§ Description of the task: Some lines in the listing hold the word "height". Return each of them.

Segment Start: Exercise data

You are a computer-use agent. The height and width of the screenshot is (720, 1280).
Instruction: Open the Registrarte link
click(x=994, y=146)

Segment End: Exercise data
Segment Start: Exercise data

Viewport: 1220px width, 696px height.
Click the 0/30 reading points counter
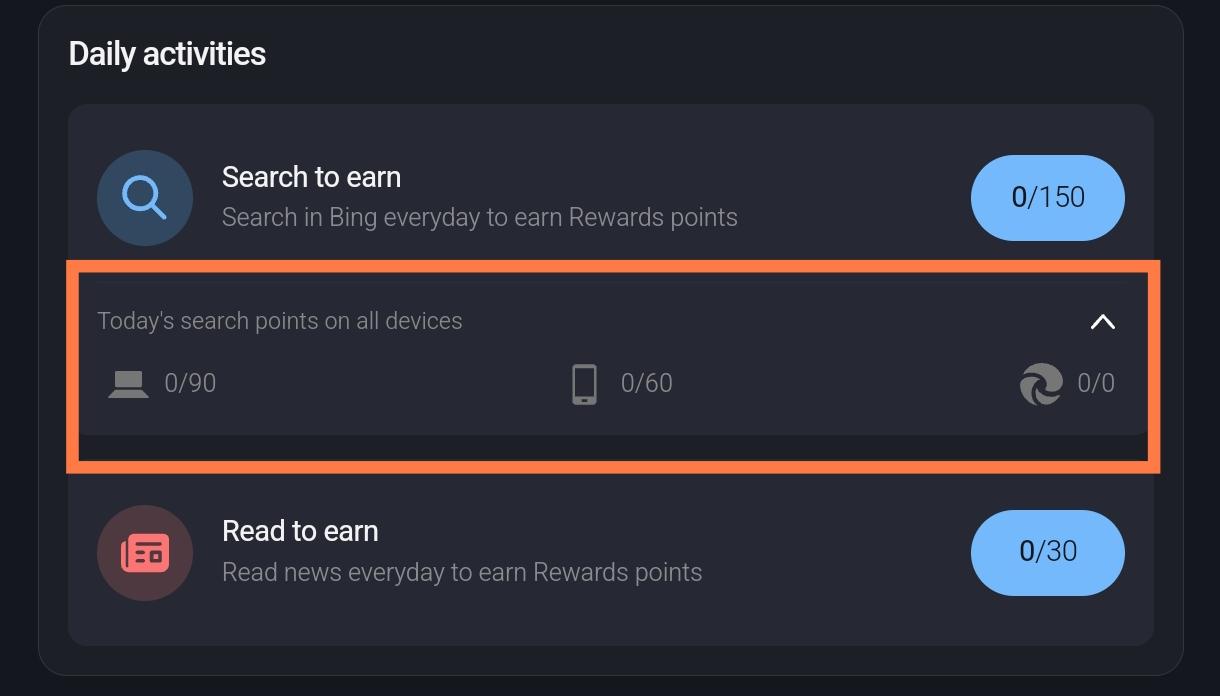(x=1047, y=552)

Segment End: Exercise data

§ Reply:
You are a computer-use agent. The height and width of the screenshot is (720, 1280).
Viewport: 1220px width, 696px height.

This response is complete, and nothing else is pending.